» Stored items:
◇ ◇ ◇ ◇
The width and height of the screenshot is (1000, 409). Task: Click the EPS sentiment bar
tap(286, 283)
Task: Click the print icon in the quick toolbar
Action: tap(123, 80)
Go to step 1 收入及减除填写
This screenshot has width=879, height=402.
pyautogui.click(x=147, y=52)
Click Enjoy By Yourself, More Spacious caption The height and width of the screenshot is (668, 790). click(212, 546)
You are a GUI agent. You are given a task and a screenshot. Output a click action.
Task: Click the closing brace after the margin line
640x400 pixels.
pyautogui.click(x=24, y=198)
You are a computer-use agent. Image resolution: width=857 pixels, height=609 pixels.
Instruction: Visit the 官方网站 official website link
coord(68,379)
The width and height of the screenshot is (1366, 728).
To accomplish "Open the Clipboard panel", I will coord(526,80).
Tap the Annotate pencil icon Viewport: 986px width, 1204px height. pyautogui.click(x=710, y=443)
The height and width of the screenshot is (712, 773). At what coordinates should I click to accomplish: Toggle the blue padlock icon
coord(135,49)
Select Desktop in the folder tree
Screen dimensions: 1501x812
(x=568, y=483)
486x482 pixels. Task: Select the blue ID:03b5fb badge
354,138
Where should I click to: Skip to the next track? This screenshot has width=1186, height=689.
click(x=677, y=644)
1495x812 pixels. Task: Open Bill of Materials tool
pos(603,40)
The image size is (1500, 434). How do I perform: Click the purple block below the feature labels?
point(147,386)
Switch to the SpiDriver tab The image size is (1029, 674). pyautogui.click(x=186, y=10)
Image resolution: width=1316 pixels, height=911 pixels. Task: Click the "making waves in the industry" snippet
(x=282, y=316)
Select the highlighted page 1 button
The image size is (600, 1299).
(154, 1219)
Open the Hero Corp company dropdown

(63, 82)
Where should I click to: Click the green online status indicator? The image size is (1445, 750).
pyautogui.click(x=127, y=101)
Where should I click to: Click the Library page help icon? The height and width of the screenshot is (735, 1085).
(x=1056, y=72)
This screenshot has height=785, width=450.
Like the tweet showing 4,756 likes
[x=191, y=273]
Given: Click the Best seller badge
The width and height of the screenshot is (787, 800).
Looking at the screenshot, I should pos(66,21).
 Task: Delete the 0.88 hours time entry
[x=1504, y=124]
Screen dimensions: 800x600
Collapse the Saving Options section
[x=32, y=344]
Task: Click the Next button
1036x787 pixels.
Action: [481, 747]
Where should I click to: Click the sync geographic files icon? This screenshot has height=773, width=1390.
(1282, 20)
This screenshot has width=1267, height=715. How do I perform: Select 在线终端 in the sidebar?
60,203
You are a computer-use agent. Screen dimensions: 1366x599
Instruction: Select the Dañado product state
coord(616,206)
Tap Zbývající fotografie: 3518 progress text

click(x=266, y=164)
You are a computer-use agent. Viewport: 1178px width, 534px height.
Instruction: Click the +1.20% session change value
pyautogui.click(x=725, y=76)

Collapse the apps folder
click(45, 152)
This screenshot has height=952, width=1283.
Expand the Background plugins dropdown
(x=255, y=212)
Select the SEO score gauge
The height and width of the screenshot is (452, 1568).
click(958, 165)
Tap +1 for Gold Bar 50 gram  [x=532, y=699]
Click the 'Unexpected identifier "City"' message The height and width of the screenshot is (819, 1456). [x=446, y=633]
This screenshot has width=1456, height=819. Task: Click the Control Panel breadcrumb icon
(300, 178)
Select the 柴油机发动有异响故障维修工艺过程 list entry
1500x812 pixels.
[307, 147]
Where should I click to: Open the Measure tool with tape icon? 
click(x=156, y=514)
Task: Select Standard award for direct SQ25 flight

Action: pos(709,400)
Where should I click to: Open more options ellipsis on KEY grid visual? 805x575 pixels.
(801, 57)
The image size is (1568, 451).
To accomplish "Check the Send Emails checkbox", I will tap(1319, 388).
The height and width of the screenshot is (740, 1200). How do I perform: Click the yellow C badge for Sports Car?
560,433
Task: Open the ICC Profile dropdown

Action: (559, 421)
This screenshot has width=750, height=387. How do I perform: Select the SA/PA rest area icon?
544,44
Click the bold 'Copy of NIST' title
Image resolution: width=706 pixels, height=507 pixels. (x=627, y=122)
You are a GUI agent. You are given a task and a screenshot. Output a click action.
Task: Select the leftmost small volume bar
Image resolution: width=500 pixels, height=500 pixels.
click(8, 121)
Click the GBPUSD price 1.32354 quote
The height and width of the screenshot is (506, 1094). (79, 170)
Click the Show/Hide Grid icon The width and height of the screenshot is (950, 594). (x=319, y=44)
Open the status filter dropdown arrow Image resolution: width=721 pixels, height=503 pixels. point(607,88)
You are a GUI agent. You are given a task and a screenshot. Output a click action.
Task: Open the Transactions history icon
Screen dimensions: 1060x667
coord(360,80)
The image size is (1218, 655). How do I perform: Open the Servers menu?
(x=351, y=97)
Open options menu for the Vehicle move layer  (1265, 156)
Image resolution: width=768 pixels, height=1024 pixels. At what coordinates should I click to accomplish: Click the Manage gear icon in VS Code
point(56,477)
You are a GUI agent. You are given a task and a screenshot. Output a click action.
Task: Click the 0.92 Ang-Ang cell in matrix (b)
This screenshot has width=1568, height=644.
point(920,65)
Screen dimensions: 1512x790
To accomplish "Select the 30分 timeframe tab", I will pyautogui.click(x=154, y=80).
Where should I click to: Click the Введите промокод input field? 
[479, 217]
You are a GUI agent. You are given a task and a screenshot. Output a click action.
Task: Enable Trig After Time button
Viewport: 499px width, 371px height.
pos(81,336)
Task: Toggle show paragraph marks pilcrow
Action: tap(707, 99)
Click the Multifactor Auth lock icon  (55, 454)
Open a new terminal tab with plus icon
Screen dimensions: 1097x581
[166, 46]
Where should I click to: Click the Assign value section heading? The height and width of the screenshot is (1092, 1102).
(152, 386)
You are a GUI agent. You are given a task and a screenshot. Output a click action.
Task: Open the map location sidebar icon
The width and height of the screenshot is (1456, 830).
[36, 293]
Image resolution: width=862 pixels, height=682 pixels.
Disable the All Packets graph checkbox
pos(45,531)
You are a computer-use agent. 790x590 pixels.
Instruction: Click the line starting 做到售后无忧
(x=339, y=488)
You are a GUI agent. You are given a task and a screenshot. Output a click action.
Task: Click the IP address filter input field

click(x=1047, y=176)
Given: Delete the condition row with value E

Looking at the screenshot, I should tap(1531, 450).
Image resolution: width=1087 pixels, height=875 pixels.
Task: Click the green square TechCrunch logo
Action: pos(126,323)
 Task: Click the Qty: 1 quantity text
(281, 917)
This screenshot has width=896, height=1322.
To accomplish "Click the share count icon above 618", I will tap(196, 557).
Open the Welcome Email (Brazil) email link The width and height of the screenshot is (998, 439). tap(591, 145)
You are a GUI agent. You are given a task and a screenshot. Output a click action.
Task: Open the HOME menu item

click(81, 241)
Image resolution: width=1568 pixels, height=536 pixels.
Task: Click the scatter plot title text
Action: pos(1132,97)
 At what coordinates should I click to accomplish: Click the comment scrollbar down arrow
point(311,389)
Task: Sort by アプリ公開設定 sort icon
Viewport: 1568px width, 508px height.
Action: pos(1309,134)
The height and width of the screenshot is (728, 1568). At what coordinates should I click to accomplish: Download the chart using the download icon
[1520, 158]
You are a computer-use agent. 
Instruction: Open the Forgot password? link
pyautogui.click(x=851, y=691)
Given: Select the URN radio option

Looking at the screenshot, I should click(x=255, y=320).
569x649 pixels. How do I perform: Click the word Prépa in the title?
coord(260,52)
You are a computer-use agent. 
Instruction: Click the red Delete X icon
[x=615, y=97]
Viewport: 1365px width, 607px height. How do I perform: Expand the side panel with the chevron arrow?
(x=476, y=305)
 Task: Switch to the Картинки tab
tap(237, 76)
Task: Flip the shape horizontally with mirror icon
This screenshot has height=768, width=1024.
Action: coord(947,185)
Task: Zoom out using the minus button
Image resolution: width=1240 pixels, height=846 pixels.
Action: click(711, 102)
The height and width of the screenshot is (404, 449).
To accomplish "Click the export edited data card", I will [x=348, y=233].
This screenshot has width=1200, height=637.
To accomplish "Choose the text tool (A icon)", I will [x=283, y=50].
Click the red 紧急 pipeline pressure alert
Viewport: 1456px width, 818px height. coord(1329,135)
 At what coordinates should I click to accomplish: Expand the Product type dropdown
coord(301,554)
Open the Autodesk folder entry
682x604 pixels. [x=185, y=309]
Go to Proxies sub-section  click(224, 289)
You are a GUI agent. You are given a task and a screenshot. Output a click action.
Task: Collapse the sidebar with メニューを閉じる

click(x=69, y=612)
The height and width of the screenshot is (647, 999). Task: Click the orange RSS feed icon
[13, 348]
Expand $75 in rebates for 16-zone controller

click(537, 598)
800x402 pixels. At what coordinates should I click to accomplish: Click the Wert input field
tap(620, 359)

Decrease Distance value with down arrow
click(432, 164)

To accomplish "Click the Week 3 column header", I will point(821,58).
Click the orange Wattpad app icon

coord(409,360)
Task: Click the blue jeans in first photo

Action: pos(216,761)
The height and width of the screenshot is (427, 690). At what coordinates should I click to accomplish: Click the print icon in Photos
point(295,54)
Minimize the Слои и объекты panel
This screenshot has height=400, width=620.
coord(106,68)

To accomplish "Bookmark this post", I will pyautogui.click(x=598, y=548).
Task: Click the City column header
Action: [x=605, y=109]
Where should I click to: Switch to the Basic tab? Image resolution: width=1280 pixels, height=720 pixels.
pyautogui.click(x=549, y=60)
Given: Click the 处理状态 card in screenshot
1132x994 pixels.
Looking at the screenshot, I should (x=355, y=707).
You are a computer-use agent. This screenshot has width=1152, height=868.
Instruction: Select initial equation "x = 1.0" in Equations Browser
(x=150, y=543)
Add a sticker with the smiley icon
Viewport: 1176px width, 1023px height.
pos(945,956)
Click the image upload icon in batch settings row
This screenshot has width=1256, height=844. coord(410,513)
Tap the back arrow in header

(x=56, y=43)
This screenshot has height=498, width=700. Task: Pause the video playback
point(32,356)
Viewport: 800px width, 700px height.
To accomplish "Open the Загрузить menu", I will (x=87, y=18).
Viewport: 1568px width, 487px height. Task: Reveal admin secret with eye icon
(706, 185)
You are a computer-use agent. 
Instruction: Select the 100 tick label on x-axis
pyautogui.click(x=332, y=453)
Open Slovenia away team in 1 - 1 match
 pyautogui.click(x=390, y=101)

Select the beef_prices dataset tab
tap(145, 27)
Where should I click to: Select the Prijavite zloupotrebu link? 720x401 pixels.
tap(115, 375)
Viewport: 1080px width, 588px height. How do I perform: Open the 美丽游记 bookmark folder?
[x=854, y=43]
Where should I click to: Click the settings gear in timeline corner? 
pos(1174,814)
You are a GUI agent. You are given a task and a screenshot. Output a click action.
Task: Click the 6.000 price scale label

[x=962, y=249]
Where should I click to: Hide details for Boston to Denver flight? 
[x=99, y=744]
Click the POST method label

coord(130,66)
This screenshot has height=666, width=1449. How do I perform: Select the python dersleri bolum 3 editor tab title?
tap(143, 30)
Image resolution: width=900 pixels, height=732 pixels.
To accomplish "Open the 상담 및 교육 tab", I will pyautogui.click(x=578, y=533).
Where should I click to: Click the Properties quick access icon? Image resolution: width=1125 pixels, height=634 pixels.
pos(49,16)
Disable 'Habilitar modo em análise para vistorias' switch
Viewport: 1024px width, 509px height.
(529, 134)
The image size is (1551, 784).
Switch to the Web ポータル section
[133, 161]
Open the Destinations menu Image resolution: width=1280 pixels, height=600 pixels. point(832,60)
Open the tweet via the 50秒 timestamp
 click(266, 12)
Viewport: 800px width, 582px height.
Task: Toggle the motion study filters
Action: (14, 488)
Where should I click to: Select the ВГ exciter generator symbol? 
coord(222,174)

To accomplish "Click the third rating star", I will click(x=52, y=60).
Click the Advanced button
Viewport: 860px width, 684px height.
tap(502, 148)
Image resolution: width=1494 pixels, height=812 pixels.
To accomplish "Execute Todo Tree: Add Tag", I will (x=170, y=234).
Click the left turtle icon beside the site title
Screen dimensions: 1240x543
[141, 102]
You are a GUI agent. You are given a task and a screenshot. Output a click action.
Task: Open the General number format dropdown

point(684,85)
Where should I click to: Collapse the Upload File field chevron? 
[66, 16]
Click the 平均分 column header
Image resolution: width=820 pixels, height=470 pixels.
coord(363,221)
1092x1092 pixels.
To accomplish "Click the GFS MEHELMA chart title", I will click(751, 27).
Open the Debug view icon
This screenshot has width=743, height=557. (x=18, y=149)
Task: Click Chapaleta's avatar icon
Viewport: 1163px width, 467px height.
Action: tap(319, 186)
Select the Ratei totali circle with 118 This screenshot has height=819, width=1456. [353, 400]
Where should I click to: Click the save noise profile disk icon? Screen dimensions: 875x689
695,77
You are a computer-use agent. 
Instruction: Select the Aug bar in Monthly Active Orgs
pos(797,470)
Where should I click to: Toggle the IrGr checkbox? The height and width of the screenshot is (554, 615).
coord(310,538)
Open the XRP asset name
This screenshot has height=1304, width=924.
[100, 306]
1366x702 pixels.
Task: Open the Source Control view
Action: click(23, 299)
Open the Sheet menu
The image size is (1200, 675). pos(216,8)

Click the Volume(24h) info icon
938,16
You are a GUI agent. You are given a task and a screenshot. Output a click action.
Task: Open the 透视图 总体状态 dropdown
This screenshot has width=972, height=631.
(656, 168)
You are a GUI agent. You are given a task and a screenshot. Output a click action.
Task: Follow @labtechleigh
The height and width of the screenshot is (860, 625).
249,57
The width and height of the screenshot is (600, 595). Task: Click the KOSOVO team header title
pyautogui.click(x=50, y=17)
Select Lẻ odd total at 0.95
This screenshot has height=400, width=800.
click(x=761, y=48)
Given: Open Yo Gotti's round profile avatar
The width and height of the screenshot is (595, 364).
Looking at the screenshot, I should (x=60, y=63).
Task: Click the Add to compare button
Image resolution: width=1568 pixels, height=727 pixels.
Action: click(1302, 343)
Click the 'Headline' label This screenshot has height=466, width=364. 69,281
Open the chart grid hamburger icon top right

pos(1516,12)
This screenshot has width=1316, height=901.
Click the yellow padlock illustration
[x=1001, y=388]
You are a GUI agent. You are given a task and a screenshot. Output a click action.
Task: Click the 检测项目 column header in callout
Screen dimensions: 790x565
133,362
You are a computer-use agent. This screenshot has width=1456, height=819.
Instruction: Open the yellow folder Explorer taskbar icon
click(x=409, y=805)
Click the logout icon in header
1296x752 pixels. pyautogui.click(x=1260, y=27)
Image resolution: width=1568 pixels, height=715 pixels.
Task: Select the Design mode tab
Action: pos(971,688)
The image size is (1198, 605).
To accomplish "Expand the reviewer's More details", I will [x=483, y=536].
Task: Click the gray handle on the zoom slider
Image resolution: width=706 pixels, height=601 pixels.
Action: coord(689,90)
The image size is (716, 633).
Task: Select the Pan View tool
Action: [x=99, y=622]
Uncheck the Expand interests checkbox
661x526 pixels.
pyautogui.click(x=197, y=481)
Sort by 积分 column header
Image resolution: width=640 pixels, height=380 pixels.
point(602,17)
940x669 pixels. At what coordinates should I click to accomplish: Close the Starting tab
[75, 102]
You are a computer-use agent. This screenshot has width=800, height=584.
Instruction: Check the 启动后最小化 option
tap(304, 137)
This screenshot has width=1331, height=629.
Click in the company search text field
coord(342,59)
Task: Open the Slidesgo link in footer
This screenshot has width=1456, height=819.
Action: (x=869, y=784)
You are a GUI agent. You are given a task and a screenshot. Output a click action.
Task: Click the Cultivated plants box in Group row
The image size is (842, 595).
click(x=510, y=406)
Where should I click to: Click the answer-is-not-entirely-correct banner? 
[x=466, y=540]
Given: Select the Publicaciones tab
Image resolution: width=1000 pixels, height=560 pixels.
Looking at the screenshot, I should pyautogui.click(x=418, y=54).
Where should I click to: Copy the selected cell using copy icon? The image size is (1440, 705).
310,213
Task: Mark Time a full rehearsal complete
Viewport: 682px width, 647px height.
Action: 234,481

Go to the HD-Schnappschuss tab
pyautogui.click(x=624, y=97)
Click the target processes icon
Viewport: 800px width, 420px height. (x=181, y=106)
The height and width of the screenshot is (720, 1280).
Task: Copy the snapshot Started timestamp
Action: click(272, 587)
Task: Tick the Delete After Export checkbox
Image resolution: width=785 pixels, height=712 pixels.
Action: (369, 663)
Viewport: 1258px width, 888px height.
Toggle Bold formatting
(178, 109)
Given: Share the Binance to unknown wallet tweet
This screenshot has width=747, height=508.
◇ ◇ ◇ ◇
» WORK INSTRUCTIONS: Which lines in the data above contain "avatar"? Show each one.

» YOUR RESPONSE:
Task: Click Chapaleta's avatar icon
Given: Open Yo Gotti's round profile avatar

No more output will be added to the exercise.